A dynamic surface drag model (A. \& M. 2011, JFM 679, 288 - 314) is applied in LES of atmospheric boundary layer (ABL) flow over fractal-like topography where the height field exhibits power-law energy spectrum. Initially, the dynamic drag model was applied in LES of ABL flow over isotropic synthetic fractal-like roughness. Here we consider fluvial-like anisotropic landscapes. Two main cases are considered. The first is a fluvial-like topography built through numerical solution of the Kardar-Parisi-Zhang equation.\footnote{Thanks also to Profs. P. Passalacqua and F. Porte-Agel for providing KPZ solution fields.} The second is a rescaled topography (Texas) map from the U.S. National Elevation Dataset. These landscapes are dominated by anisotropic modes that have emerged through geomorphological erosion processes.
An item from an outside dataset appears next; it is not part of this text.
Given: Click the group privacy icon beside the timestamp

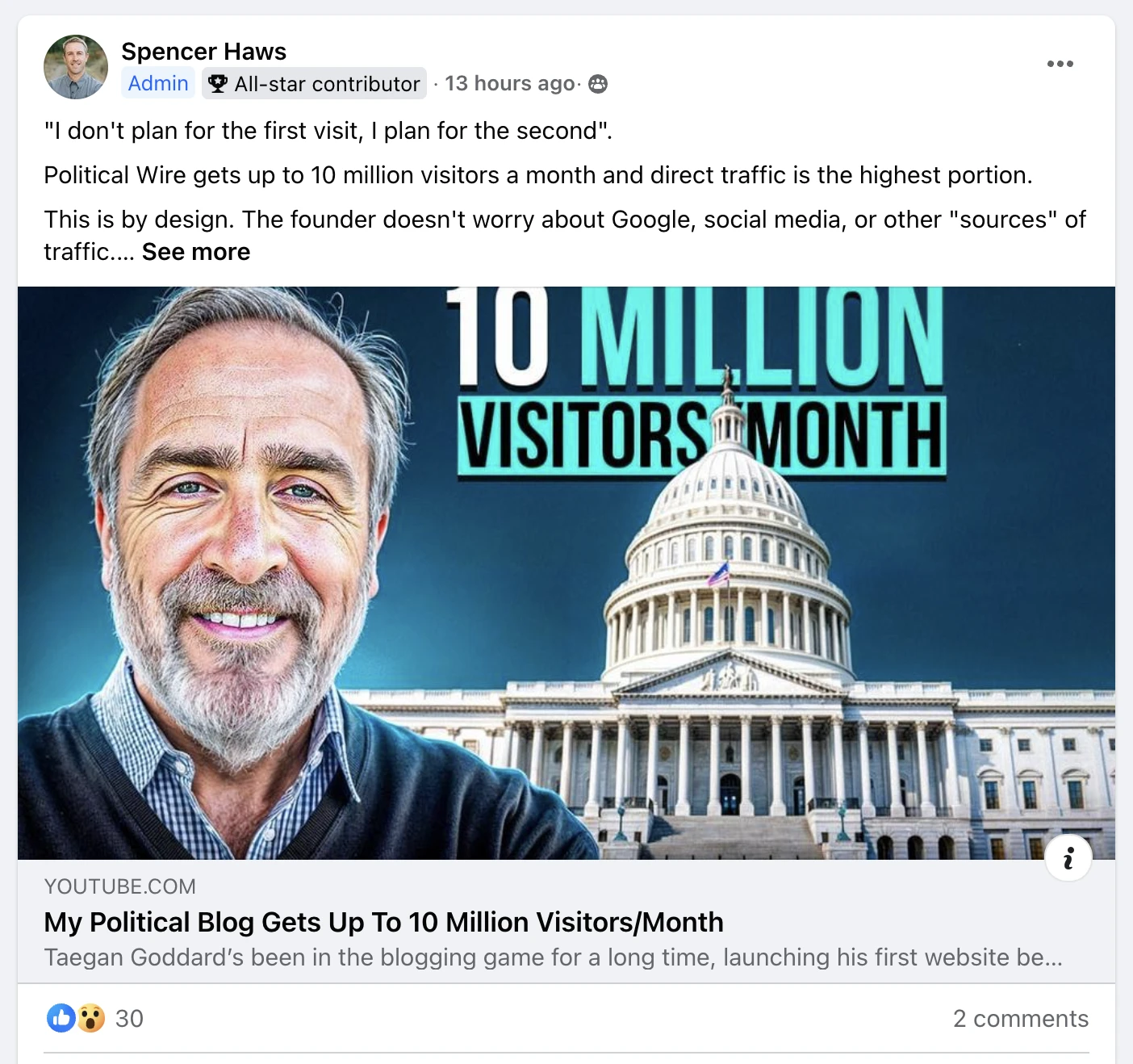Looking at the screenshot, I should pyautogui.click(x=598, y=84).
The dynamic model yields stable solutions even in these highly anisotropic cases: performance is strongest for cases where the LES grid- and test-filter width are within the landscape ``self-similar'' range. Weaknesses are reported for cases where spectral exponent changes with wavenumber, motivating the development of a scale-dependent version of the dynamic approach using two test-filters.